Alphabet, the parent company of Google, announced a 20-for-1 stock split along with its quarterly earnings report (pdf) on Feb. 1. It’s only the second split for the stock since it went public in 2004; a 2-for-1 split in 2014 created the company’s Class C shares in the process. But the new split is especially conspicuous because of the eye-popping split ratio.
Issuing investors 19 additional shares for every share held would, based on today’s closing price, lower Alphabet’s stock price from $2,700 per share to less than $150. The shares rose more than 9% on the news in after-hours trading, when they topped a price of $3,000.
The 20-for-1 split outdoes recent stock splits from Apple and Tesla, which split 4-for-1 and 5-for-1 respectively on the same day in August 2020. The graphics chip maker Nvidia, another tech stock popular with retail investors, split 4-for-1 in July 2021.
What is a stock split?
Stock splits lower the price of a stock—in Alphabet’s case to one-twentieth of its price—possibly making it more attractive to retail investors.

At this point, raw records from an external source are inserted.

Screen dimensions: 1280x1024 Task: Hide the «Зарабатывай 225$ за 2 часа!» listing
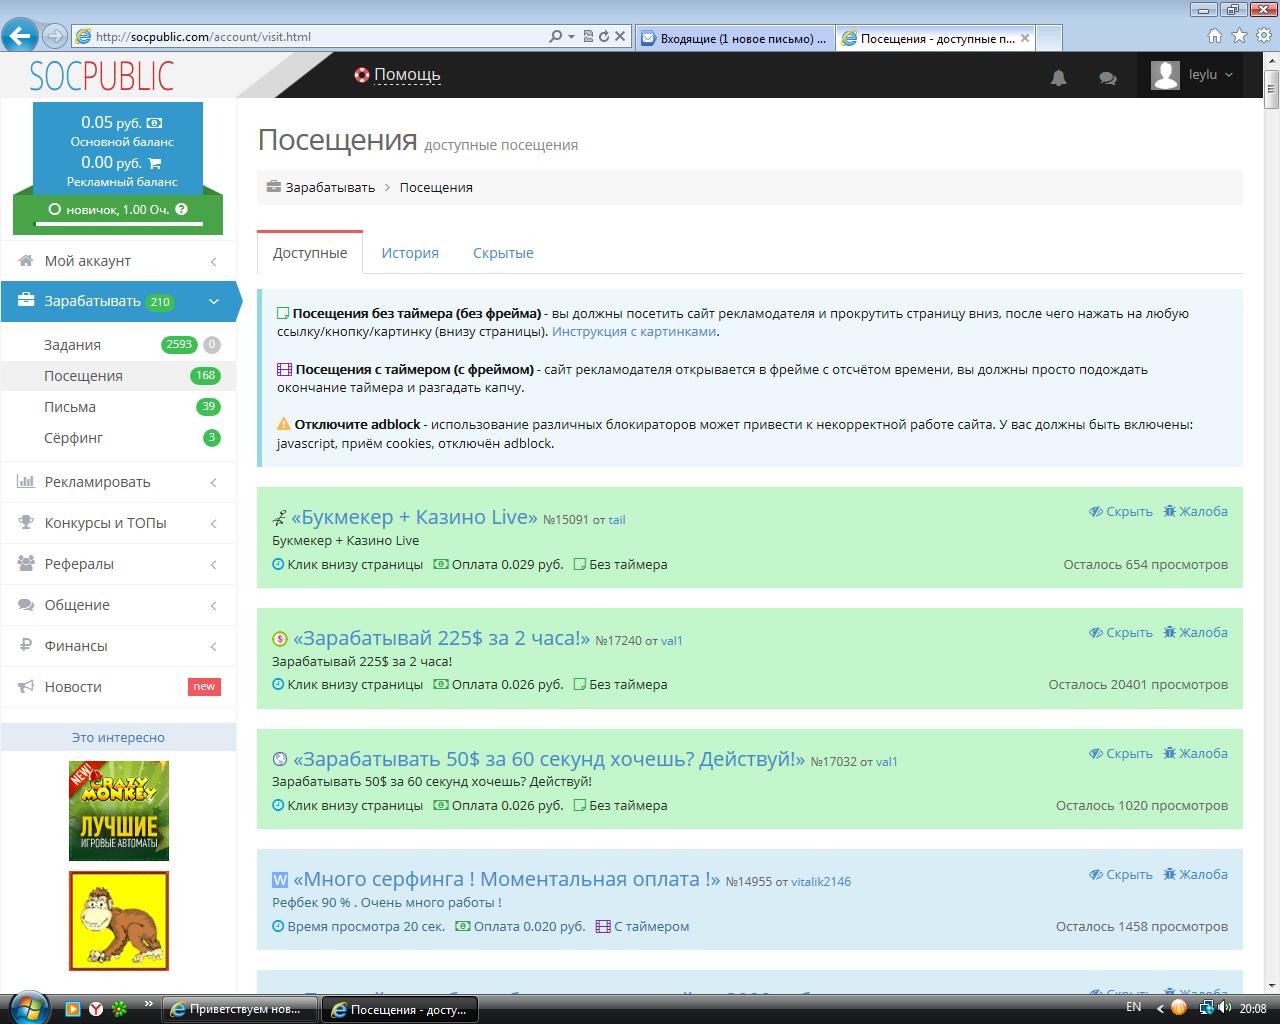coord(1121,632)
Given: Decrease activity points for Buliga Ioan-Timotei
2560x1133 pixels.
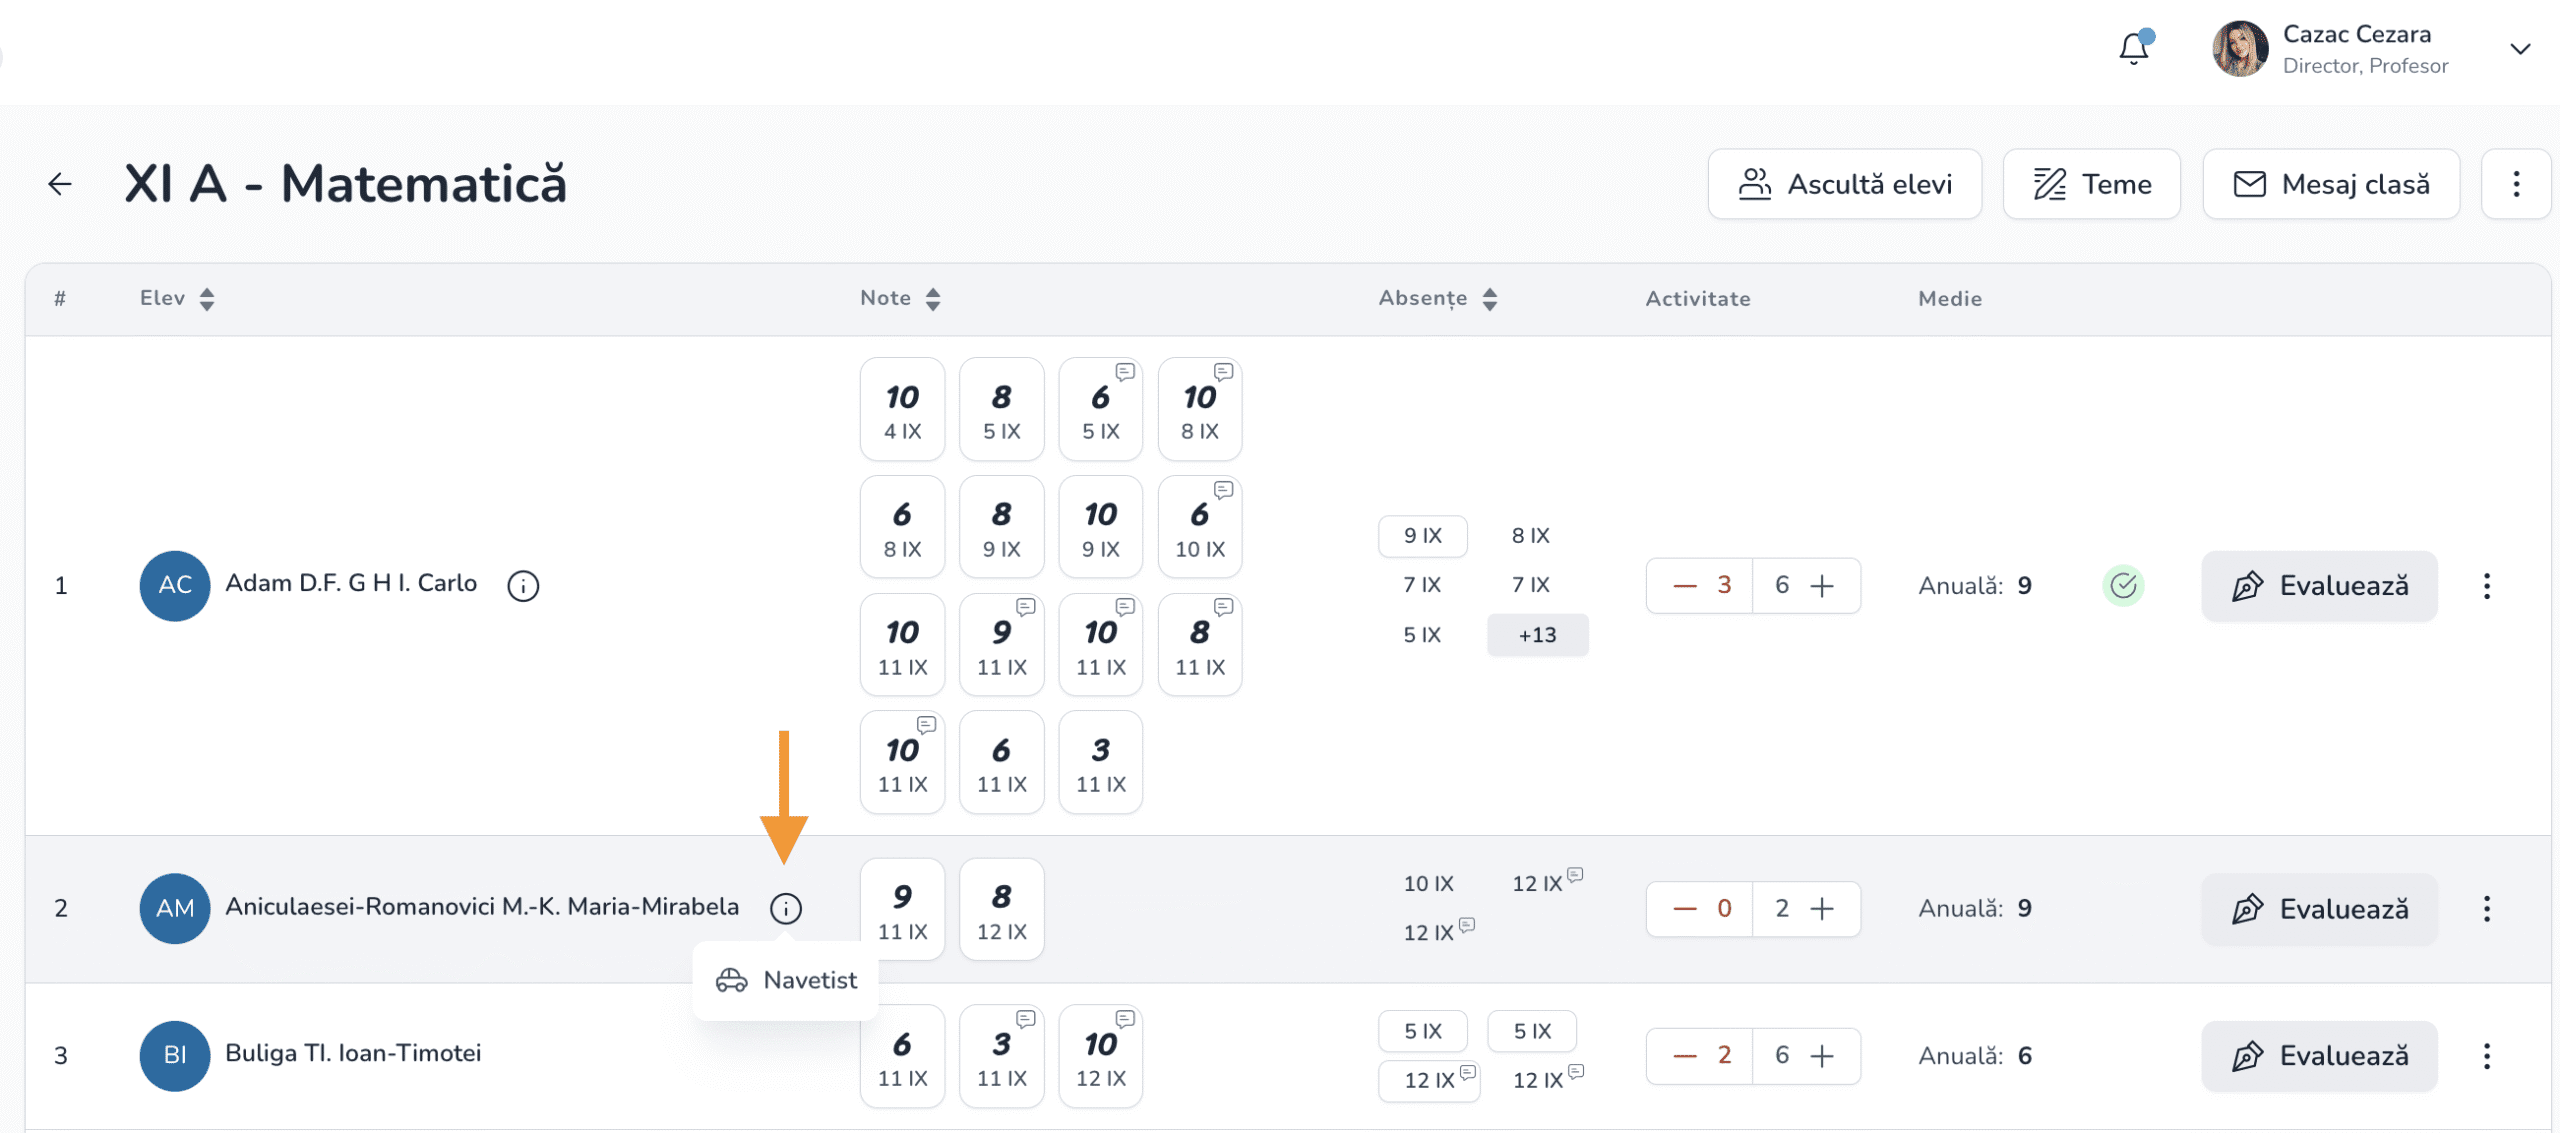Looking at the screenshot, I should pos(1686,1056).
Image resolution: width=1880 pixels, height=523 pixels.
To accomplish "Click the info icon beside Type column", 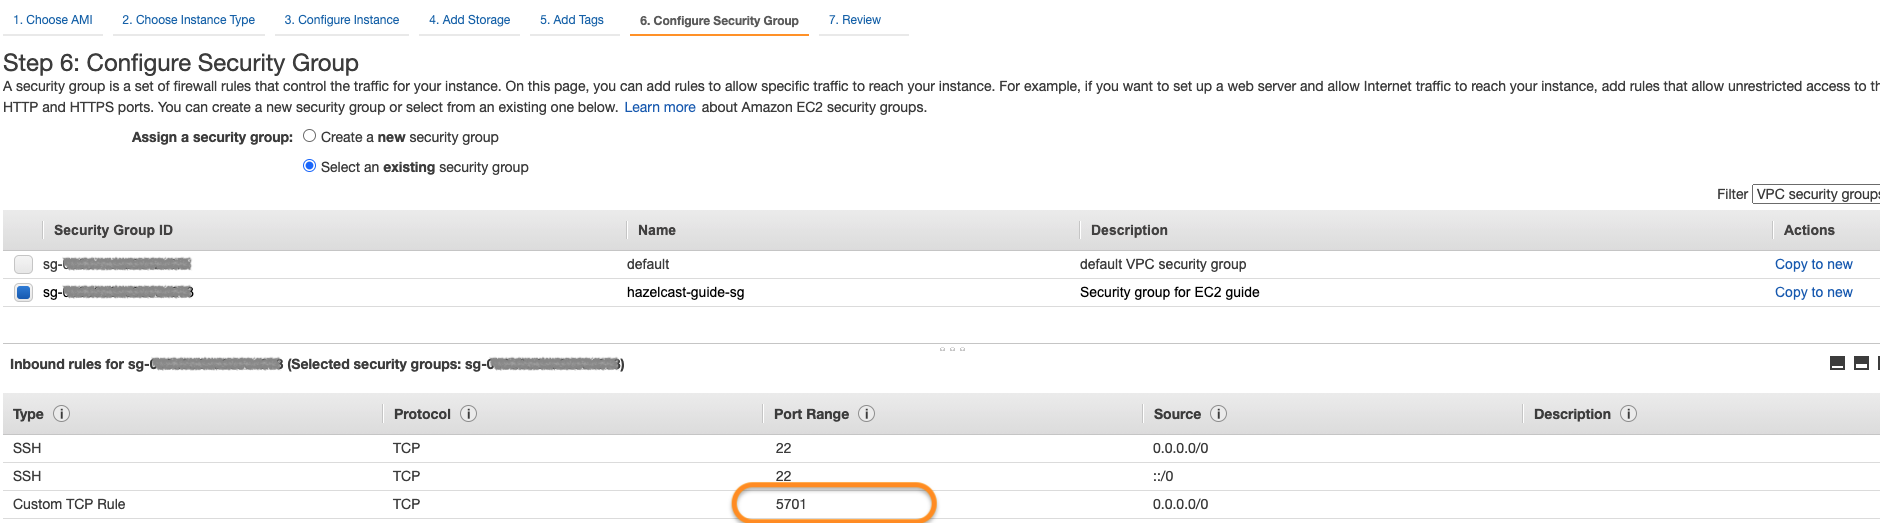I will pyautogui.click(x=61, y=414).
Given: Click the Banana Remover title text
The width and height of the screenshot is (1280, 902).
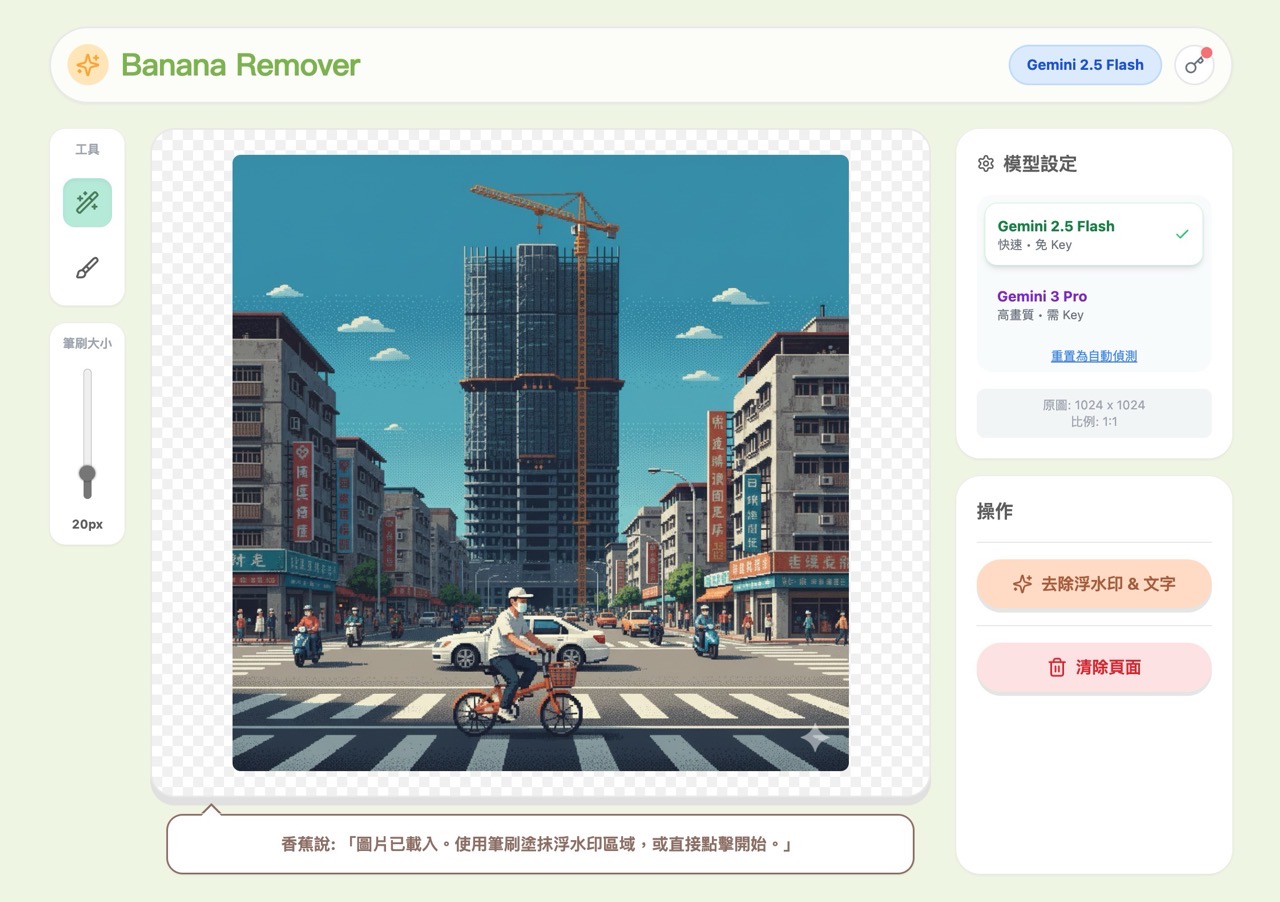Looking at the screenshot, I should (240, 65).
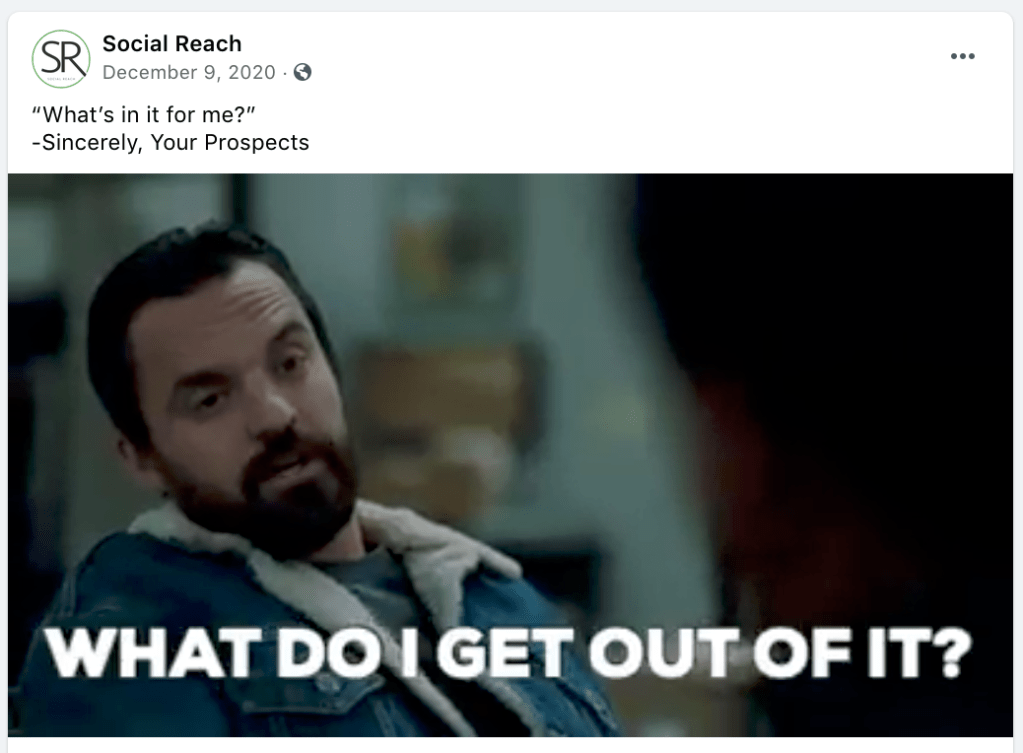
Task: Open the three-dot post options menu
Action: point(962,56)
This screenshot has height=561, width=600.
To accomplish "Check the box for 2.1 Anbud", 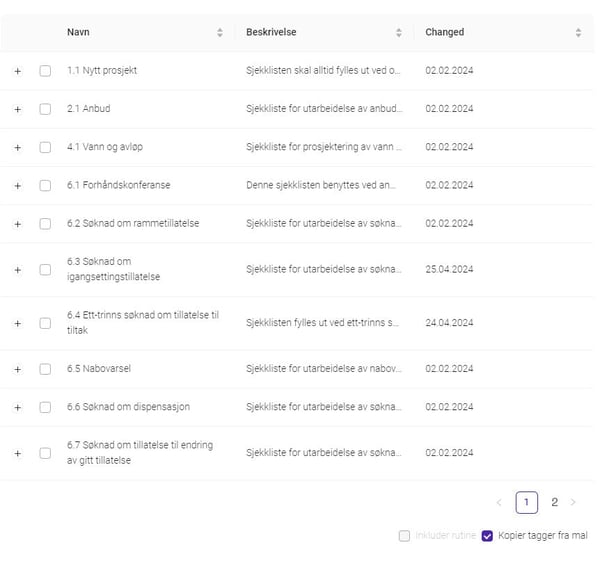I will click(x=45, y=109).
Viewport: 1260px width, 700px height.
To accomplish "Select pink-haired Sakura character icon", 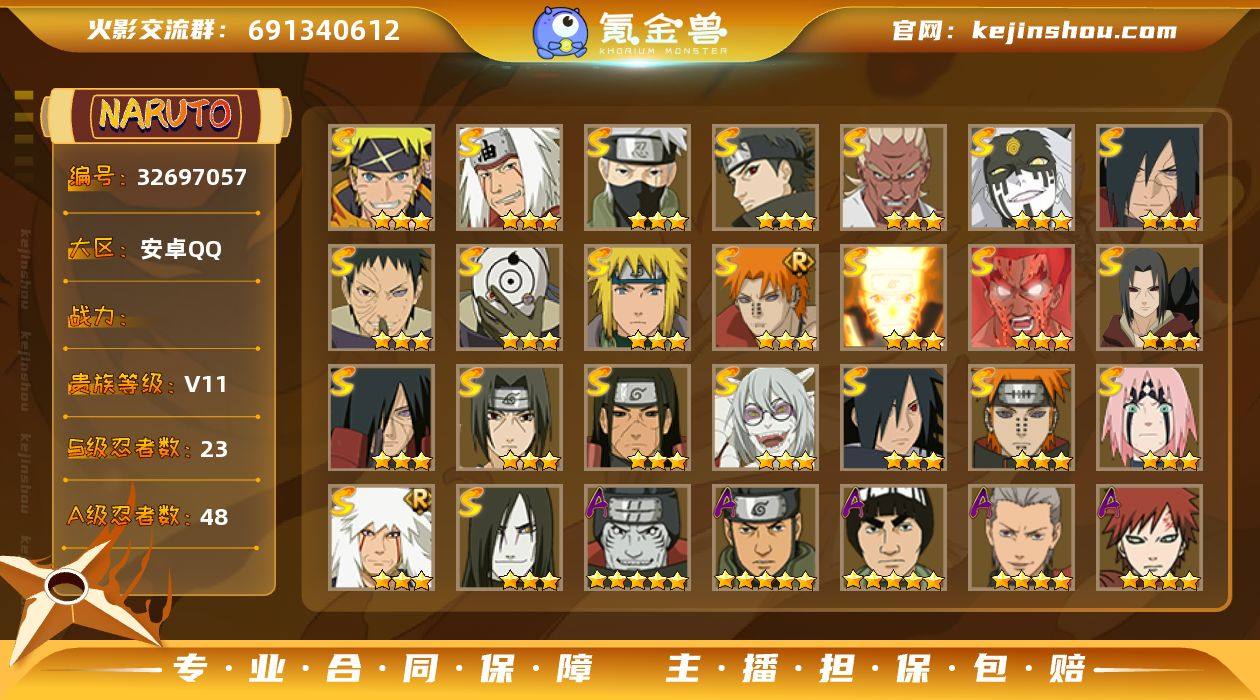I will 1149,417.
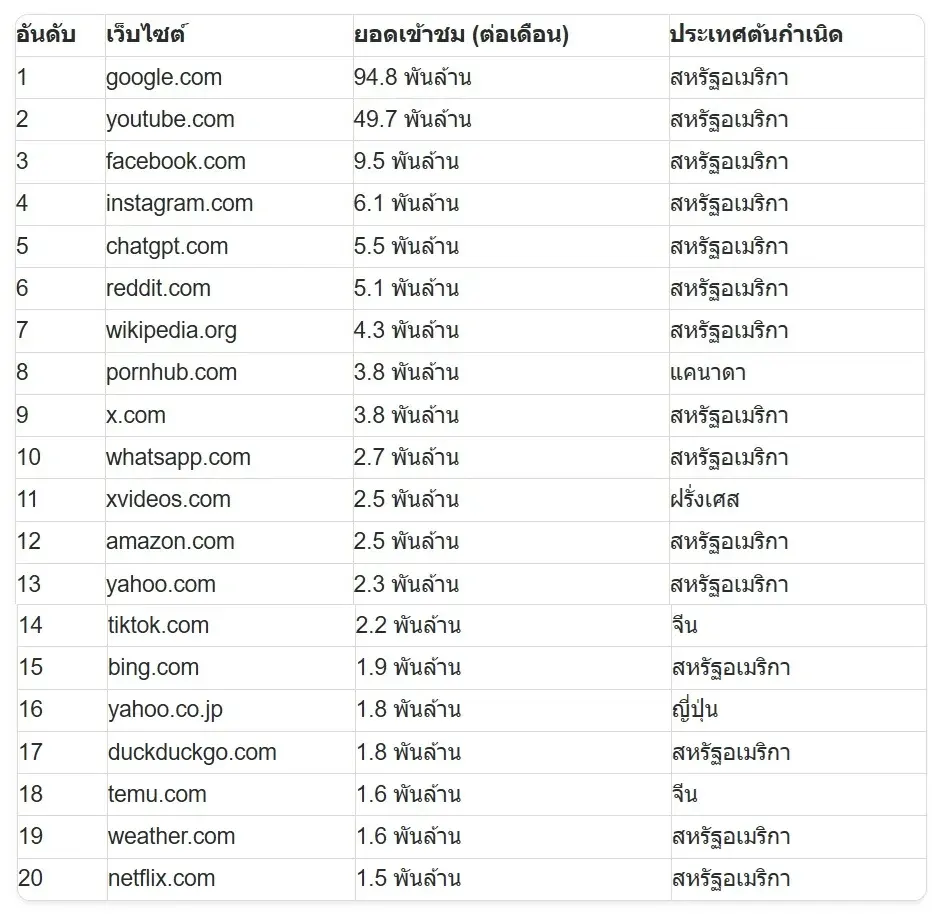Click the 94.8 พันล้าน visits cell
This screenshot has width=942, height=919.
(x=412, y=78)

Since the start of the covid-19 pandemic, Wall Street has seen a massive influx of retail traders. At the same time, tech stocks like Alphabet, Apple, Tesla, and Nvidia have all risen precipitously, fueled by low interest rates and high demand for their products. Alphabet shares have doubled in price since March 2020.
Massive stock-split ratios like Alphabet’s are rare but not unprecedented. In 1957, Getty Oil planned a 20-for-1 stock split. More recently, Amalgamated Bank did a 20-for-1 split in 2018, and the adtech firm The Trade Desk executed a 10-for-1 split in June 2021.